─── Records supplied
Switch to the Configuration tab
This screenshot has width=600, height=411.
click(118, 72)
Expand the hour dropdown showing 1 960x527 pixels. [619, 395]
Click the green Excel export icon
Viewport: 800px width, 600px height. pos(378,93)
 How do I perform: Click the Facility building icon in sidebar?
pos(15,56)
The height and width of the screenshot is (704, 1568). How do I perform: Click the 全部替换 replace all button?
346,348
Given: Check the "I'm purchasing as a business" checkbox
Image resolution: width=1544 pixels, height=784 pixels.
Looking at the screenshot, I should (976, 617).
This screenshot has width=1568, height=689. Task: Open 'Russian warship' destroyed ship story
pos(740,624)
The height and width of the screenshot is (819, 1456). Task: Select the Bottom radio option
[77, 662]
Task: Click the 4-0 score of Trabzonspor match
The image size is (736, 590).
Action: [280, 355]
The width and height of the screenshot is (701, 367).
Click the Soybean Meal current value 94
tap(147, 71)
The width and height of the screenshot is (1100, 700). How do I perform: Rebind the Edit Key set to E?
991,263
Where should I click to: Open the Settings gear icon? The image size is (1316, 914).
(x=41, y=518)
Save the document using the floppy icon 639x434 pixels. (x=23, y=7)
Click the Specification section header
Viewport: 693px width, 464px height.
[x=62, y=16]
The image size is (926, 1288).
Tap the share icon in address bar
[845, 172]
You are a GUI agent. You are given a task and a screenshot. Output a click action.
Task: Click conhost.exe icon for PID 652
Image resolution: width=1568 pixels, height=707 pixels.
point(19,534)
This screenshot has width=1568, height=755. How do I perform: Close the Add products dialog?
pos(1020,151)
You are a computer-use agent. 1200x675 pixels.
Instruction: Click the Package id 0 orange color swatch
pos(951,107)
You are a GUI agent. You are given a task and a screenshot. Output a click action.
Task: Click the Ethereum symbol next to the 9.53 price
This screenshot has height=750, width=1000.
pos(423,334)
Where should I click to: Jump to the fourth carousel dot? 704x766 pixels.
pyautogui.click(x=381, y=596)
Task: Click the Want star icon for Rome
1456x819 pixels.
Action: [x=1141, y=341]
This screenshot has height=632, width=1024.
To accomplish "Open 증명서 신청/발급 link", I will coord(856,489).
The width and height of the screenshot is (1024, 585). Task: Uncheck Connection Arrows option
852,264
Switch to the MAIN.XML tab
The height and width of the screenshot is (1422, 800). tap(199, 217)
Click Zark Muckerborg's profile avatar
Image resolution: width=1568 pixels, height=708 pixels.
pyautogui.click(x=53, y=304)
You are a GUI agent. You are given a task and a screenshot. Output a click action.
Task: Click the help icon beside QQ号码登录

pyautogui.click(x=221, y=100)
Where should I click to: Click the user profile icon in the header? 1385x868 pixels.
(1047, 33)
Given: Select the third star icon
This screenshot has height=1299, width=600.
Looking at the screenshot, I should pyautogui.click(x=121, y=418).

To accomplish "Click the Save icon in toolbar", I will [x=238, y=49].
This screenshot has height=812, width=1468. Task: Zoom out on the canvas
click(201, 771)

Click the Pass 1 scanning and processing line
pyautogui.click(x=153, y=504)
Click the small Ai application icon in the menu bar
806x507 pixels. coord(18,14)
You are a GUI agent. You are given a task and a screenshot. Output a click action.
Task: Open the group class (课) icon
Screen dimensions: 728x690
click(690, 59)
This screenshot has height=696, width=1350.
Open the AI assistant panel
──────
Retype all of the rows above exactly as they appear.

Answer to this problem:
Switch to the Configuration tab
This screenshot has width=600, height=411.
click(118, 72)
Expand the hour dropdown showing 1 960x527 pixels. [619, 395]
Click the green Excel export icon
Viewport: 800px width, 600px height. pos(378,93)
 How do I perform: Click the Facility building icon in sidebar?
pos(15,56)
The height and width of the screenshot is (704, 1568). How do I perform: Click the 全部替换 replace all button?
346,348
Given: Check the "I'm purchasing as a business" checkbox
Image resolution: width=1544 pixels, height=784 pixels.
Looking at the screenshot, I should (976, 617).
This screenshot has width=1568, height=689. Task: Open 'Russian warship' destroyed ship story
pos(740,624)
The height and width of the screenshot is (819, 1456). Task: Select the Bottom radio option
[77, 662]
Task: Click the 4-0 score of Trabzonspor match
The image size is (736, 590).
Action: [280, 355]
The width and height of the screenshot is (701, 367).
Click the Soybean Meal current value 94
tap(147, 71)
The width and height of the screenshot is (1100, 700). How do I perform: Rebind the Edit Key set to E?
991,263
Where should I click to: Open the Settings gear icon? The image size is (1316, 914).
(x=41, y=518)
Save the document using the floppy icon 639x434 pixels. (x=23, y=7)
Click the Specification section header
Viewport: 693px width, 464px height.
[x=62, y=16]
The image size is (926, 1288).
Tap the share icon in address bar
[845, 172]
You are a GUI agent. You are given a task and a screenshot. Output a click action.
Task: Click conhost.exe icon for PID 652
Image resolution: width=1568 pixels, height=707 pixels.
point(19,534)
This screenshot has width=1568, height=755. How do I perform: Close the Add products dialog?
pos(1020,151)
You are a computer-use agent. 1200x675 pixels.
Instruction: Click the Package id 0 orange color swatch
pos(951,107)
You are a GUI agent. You are given a task and a screenshot. Output a click action.
Task: Click the Ethereum symbol next to the 9.53 price
This screenshot has height=750, width=1000.
pos(423,334)
Where should I click to: Jump to the fourth carousel dot? 704x766 pixels.
pyautogui.click(x=381, y=596)
Task: Click the Want star icon for Rome
1456x819 pixels.
Action: [x=1141, y=341]
This screenshot has height=632, width=1024.
To accomplish "Open 증명서 신청/발급 link", I will coord(856,489).
The width and height of the screenshot is (1024, 585). Task: Uncheck Connection Arrows option
852,264
Switch to the MAIN.XML tab
The height and width of the screenshot is (1422, 800). tap(199, 217)
Click Zark Muckerborg's profile avatar
Image resolution: width=1568 pixels, height=708 pixels.
pyautogui.click(x=53, y=304)
You are a GUI agent. You are given a task and a screenshot. Output a click action.
Task: Click the help icon beside QQ号码登录

pyautogui.click(x=221, y=100)
Where should I click to: Click the user profile icon in the header? 1385x868 pixels.
(1047, 33)
Given: Select the third star icon
This screenshot has height=1299, width=600.
Looking at the screenshot, I should pyautogui.click(x=121, y=418).

To accomplish "Click the Save icon in toolbar", I will [x=238, y=49].
This screenshot has height=812, width=1468. Task: Zoom out on the canvas
click(201, 771)

Click the Pass 1 scanning and processing line
pyautogui.click(x=153, y=504)
Click the small Ai application icon in the menu bar
806x507 pixels. coord(18,14)
You are a GUI agent. You are given a task and a screenshot. Output a click action.
Task: Open the group class (课) icon
Screen dimensions: 728x690
click(690, 59)
This screenshot has height=696, width=1350.
Open the AI assistant panel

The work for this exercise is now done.